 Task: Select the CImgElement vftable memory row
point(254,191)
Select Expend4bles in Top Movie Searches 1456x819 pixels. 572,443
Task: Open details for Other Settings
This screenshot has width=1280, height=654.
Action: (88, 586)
==
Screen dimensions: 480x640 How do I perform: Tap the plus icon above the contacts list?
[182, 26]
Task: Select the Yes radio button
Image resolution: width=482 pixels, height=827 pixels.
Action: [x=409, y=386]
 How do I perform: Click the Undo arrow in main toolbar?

== Task to carry out ==
From the entries above, print the lines beginning at the one with "Image resolution: width=482" and stopping after the one with "How do I perform: Click", exactly as written and with nothing else.

== Expected output ==
Image resolution: width=482 pixels, height=827 pixels.
Action: [x=409, y=386]
 How do I perform: Click the Undo arrow in main toolbar?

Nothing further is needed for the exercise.